Saved entries —
[Start of Attachment]

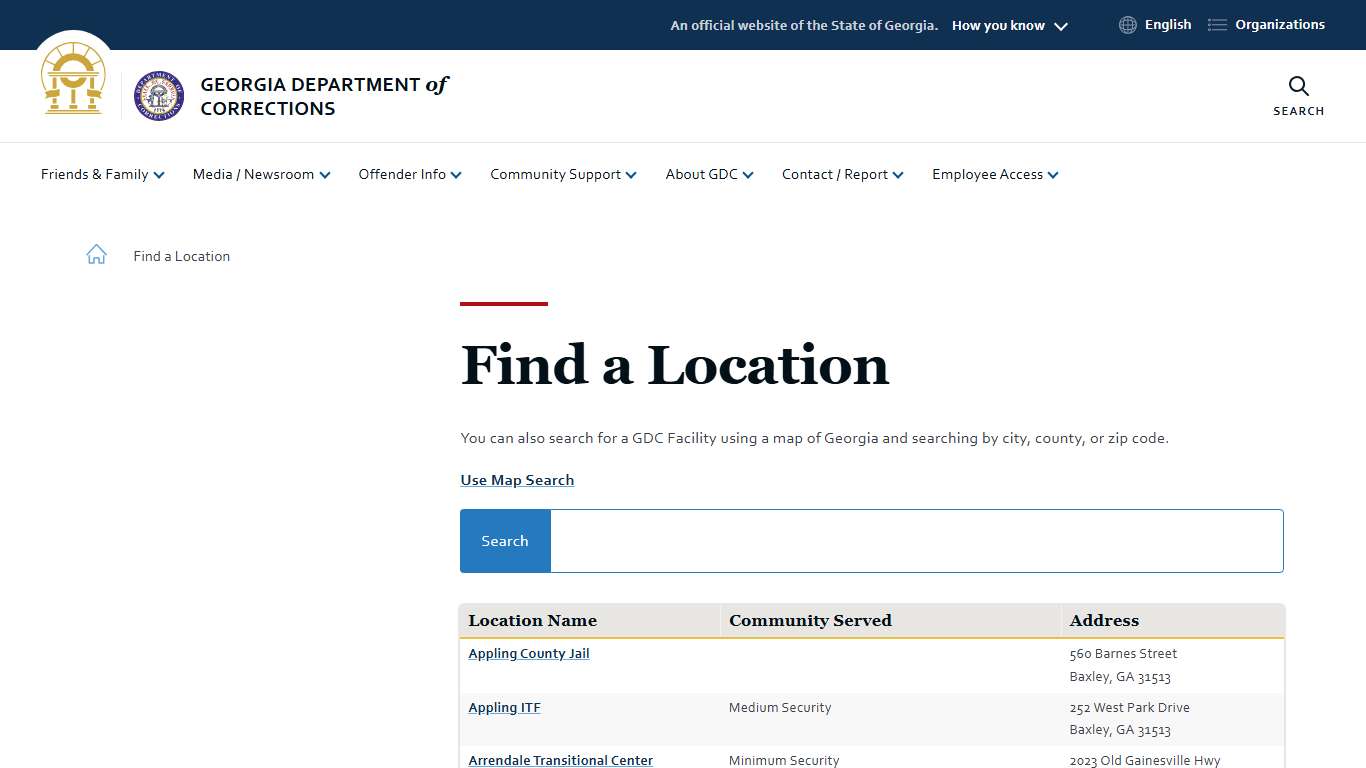Open the Use Map Search link
Image resolution: width=1366 pixels, height=768 pixels.
tap(517, 480)
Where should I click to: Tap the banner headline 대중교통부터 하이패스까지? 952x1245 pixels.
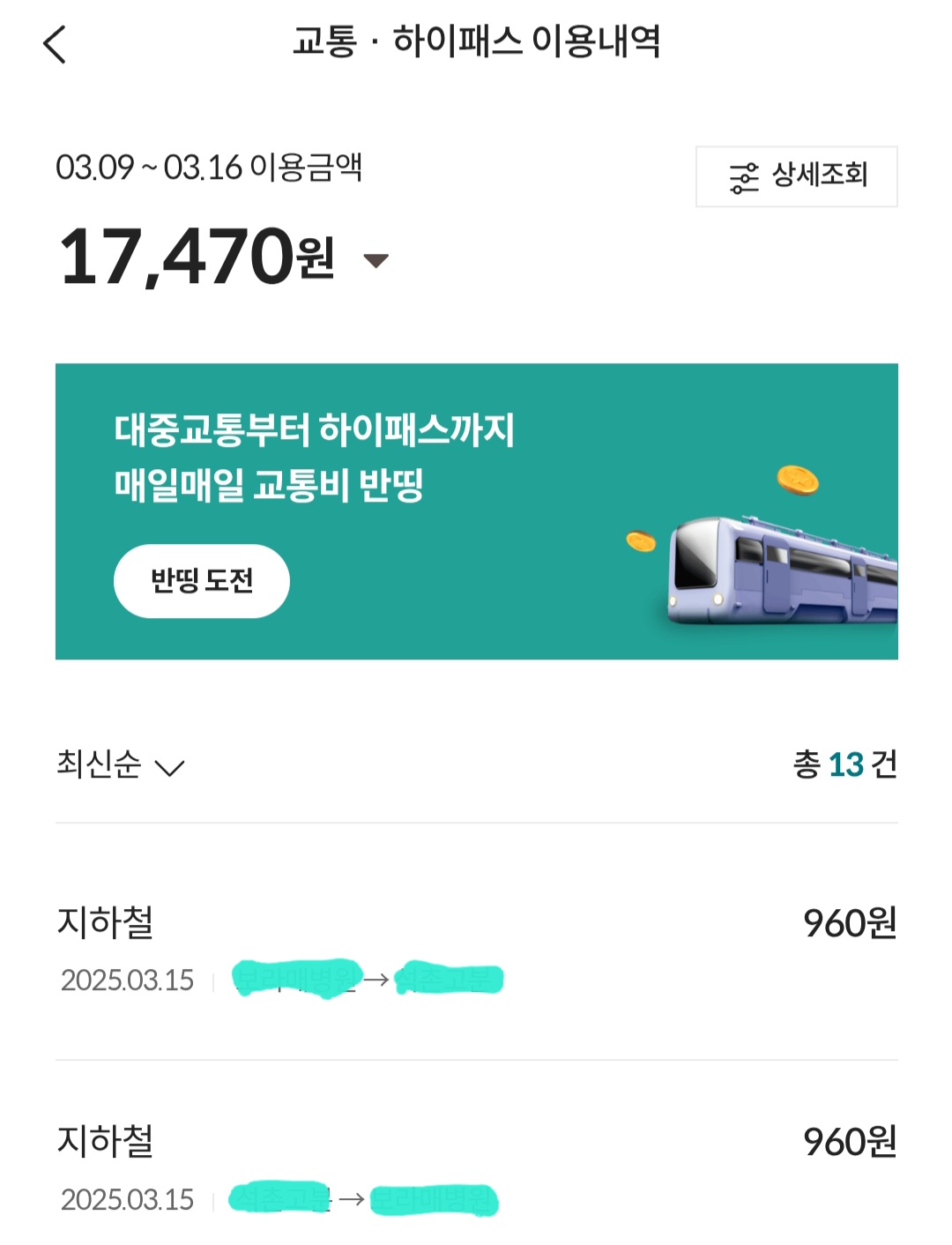pos(314,430)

[End of Attachment]

Problem to work on —
Please set down only the lines from the one containing "Where should I" through the end of the entries, exactly as they stand, both ends included and with no pictures.

Response below —
Where should I click to: Tap the banner headline 대중교통부터 하이패스까지? 952x1245 pixels.
pos(314,430)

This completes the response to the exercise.